Round Egg 7: Compute shaders - GPU queues
2023-11-01
Last time we explored how to manually initialize and run a compute shader, however, it once again became evident how much effort working directly with wgpu code was going to be. In an attempt to simplify our iteration process, we switched to a compute shader library. We found the one reasonable option to be bevy_app_compute.
Update: Recently, an alternative library that seems better maintained has come up. It might be worth a shot. For the moment we are not thinking of migrating to it.

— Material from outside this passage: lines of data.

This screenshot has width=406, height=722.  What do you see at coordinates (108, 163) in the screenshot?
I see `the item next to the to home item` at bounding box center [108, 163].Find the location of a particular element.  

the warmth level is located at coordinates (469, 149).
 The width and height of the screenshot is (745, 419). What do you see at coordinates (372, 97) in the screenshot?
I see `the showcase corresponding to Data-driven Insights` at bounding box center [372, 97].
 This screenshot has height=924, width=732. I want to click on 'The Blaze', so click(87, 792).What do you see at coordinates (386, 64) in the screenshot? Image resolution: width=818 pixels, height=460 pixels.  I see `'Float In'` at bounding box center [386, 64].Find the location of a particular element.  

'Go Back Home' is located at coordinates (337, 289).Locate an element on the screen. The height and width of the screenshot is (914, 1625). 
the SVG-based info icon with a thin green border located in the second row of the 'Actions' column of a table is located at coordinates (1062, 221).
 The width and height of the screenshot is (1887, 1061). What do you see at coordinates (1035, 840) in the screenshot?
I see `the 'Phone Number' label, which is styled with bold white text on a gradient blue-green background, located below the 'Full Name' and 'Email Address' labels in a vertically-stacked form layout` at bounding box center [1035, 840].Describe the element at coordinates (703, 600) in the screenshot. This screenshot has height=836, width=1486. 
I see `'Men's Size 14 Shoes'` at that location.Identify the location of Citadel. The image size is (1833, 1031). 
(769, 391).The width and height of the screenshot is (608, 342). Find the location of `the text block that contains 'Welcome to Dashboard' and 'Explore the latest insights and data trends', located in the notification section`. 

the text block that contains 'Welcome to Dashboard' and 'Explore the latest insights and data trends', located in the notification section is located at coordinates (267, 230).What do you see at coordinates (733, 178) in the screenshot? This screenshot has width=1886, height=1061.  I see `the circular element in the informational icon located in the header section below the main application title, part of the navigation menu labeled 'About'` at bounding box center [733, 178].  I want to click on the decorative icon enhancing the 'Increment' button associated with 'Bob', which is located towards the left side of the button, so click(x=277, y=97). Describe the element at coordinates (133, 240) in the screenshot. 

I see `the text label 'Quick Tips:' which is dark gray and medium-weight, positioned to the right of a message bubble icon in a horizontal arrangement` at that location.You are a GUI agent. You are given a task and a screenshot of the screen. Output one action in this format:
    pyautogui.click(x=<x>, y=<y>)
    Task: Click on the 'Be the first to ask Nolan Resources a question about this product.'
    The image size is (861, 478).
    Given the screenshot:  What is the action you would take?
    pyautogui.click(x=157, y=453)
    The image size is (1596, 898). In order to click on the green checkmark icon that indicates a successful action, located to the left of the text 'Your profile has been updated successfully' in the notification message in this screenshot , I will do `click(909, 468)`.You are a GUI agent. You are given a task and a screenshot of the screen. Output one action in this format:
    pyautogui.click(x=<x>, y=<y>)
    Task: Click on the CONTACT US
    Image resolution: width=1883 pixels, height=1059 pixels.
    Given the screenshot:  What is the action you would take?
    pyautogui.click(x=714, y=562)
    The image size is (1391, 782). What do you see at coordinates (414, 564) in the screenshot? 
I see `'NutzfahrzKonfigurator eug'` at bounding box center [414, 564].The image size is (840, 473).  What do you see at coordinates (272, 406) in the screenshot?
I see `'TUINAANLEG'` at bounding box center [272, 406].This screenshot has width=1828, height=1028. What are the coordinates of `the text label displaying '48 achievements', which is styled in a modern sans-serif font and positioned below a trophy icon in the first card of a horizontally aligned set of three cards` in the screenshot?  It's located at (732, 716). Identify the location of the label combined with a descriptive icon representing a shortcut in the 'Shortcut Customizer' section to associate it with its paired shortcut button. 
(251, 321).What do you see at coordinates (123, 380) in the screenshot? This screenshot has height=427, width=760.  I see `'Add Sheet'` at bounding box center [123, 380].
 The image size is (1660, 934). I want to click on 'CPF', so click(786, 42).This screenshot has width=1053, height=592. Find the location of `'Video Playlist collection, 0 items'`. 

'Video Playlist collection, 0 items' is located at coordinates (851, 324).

An important limitation of most platforms is the existence of a single command
queue. To my knowledge it is only the latest platforms that allow multiple
ones (Directx12 and Vulkan). wgpu
however, does not yet support this feature.
The current implementation of wgpu only has one interal queue for submit() calls. Therefore, we still have to know where and when to put our compute submit() calls, as they will run sequentially with the render queue. I know that vulkan has a separate compute queue, and I'm hoping that one day, wgpu will too. I just don't know how feasible / mature this multi-queue system is for other backends wgpu implements.
This means that we cannot run our compute shader without blocking the render queue. This is not a big deal for us, since we only want to run our compute job once, at the beginning of the program.
#
A small dive into submit
calls and GPU queues
Let's explore a bit deeper into the nature of submit
calls and GPU queues:
This article
does a good job at explaining the difference between asynchronous workload
submission and parallel workload processing.
"Asynchronous workload submission is the encompasses the ability for the CPU host side to be able to do other work whilst the GPU is processing the workload."
"Parallel workload processing consists of the concurrent execution of two or more workloads by the GPU."
Latest GPUs have several "queue families" (this is Vulkan's naming convention), each with a different purpose (graphics, compute, transfer). Each queue family can have one or more queues.
For example, I believe an NVIDIA 1650 card has 3 queue families:
We can actually see check the capabilities of each queue:
Queue family #0 supports transfer, graphics, compute, and presentation
Queue family #1 supports only transfer, and nothing else
Queue family #2 supports transfer, compute, and presentation
Intra-queue parallelization is not supported at the moment, which means that we would in any case only be able to run one type of workload at a time on a single queue.
Any task you throw into a queue will attempt to use 100% of the available hardware to finish, however you can generally have one compute task and one graphics task running side by side, as the two are usually separate from each other.
Furthermore, queues (at least in Vulkan), are distinguishable, they can be indexed and can have different priorities. This might be useful when submitting different types of workloads, as a hint to the Vulkan implementation on which tasks you would like to favour.
# Difference between Vulkan and DirectX 12
D3D12 has the same separation between compute pipelines and graphics pipelines that Vulkan does. However, when issuing commands, D3D12 has only one pipeline binding point, to which you can bind any kind of pipeline. By contrast, Vulkan has separate binding points for compute and graphics pipelines. Of course, Vulkan doesn't have different descriptor binding points for them, so the two pipelines can interfere with one another. But if you design their resource usage carefully, it is possible to invoke a dispatch operation without disturbing the needs of the graphics pipeline.
So overall, there's no real difference in pipeline architecture here.
# Wrapping up
We recommend reading through these two Github issues if interested:
- Bevy's Issue 8440: To get a better understanding on Bevy's renderer architecture.
- Bevy's Issue 5024: Discussion on separating the render and compute queues. Note that some of the stuff suggested regarding Unity does not appear to be accurate. I do not believe that Unity automatically split compute tasks into smaller pieces.
For our case, wgpu
's single queue limitation was not a problem - mostly since we are using compute shaders
for fun and since our implementation will only require to run the compute
shader on initialization. In the next post we will explain how web ran our
sphere deformation shader with bevy_app_compute.